Interferon (IFN)-inducible Absent in Melanoma 2 proteins in the negative regulation of the type I IFN response: Implications for lupus nephritis

Systemic lupus erythematosus (SLE) is a complex autoimmune disease that exhibits a strong female bias (femaleto-male ratio 9:1) in patients. Further, 40-60% SLE patients develop lupus nephritis (LN), which significantly increases the mortality rates. The failure of current therapies to adequately treat LN in patients reflects an incomplete understanding of the disease pathogenesis. Notably, a chronic increase in serum interferon-alpha (IFN-alpha) activity is a heritable risk factor to develop SLE. Accordingly, blood cells from most SLE patients with an active disease exhibit an increase in the expression of the type I IFN (IFN-alpha/beta)-stimulated genes (ISGs, also referred to as "IFN-signature"), a type I IFN response.

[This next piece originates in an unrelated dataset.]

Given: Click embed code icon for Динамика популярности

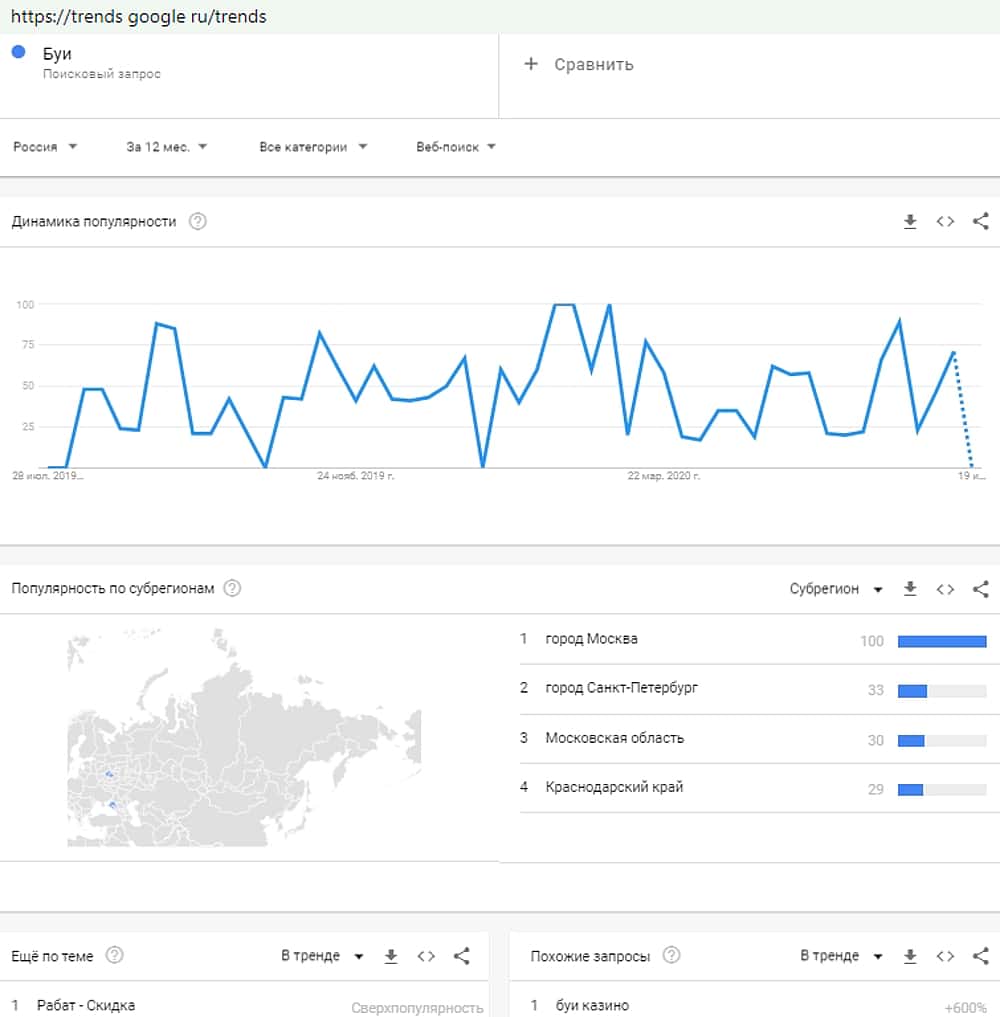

Further, LN patients during renal flares also exhibit an "IFN-signature" in renal biopsies. Therefore, an improved understanding of the regulation of type I IFNs expression is needed. Basal levels of the IFN-beta through "priming" of IFN-alpha producing cells augment the expression of the IFN-a genes. Of interest, recent studies have indicated a role for the type I IFN-inducible Absent in Melanoma 2 proteins (the murine Aim2 and human AIM2) in the negative regulation of the type I IFN response through inflammasomedependent and independent mechanisms. Further, an increase in the expression of Aim2 and AIM2 proteins in kidney and renal macrophages associated with the development of nephritis. Therefore, we discuss the role of Aim2/AIM2 proteins in the regulation of type I IFNs and LN. An improved understanding of the mechanisms by which the Absent in Melanoma 2 proteins suppress the type I IFN response and modulate nephritis is key to identify novel therapeutic targets to treat a group of LN patients.